Short exercise:
Can you convert every line of the records below into a numbered list, dropping any blank lines and leaving the pictures out?

Screen-element location records:
####################
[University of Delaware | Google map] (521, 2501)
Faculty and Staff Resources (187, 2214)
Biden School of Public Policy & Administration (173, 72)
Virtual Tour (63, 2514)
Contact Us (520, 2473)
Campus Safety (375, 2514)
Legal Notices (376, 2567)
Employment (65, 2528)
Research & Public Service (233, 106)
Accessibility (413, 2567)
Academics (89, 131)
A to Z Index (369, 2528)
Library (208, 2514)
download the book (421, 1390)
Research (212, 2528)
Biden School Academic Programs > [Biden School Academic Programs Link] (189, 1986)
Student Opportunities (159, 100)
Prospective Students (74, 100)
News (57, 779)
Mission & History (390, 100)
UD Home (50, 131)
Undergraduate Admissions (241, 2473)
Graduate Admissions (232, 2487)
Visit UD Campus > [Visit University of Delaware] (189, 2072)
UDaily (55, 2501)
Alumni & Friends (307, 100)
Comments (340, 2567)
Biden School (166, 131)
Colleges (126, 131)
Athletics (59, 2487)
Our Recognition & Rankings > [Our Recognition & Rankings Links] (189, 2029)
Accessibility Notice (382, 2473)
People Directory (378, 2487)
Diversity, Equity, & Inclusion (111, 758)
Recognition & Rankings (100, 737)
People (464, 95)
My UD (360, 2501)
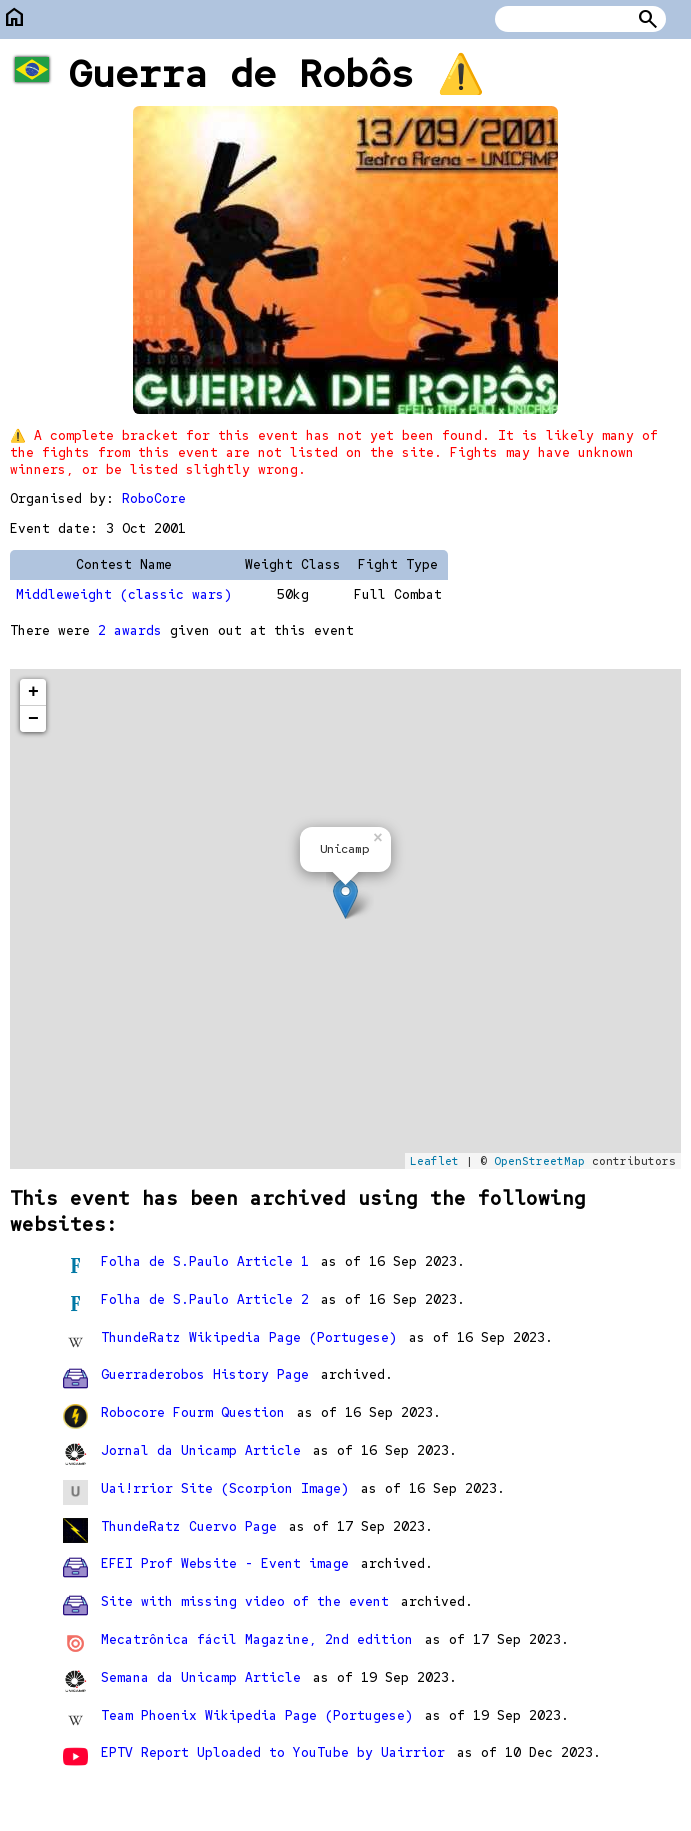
####################
Task response:
1. [University of Delaware | Google map] (521, 2501)
2. Faculty and Staff Resources (187, 2214)
3. Biden School of Public Policy & Administration (173, 72)
4. Virtual Tour (63, 2514)
5. Contact Us (520, 2473)
6. Campus Safety (375, 2514)
7. Legal Notices (376, 2567)
8. Employment (65, 2528)
9. Research & Public Service (233, 106)
10. Accessibility (413, 2567)
11. Academics (89, 131)
12. A to Z Index (369, 2528)
13. Library (208, 2514)
14. download the book (421, 1390)
15. Research (212, 2528)
16. Biden School Academic Programs > [Biden School Academic Programs Link] (189, 1986)
17. Student Opportunities (159, 100)
18. Prospective Students (74, 100)
19. News (57, 779)
20. Mission & History (390, 100)
21. UD Home (50, 131)
22. Undergraduate Admissions (241, 2473)
23. Graduate Admissions (232, 2487)
24. Visit UD Campus > [Visit University of Delaware] (189, 2072)
25. UDaily (55, 2501)
26. Alumni & Friends (307, 100)
27. Comments (340, 2567)
28. Biden School (166, 131)
29. Colleges (126, 131)
30. Athletics (59, 2487)
31. Our Recognition & Rankings > [Our Recognition & Rankings Links] (189, 2029)
32. Accessibility Notice (382, 2473)
33. People Directory (378, 2487)
34. Diversity, Equity, & Inclusion (111, 758)
35. Recognition & Rankings (100, 737)
36. People (464, 95)
37. My UD (360, 2501)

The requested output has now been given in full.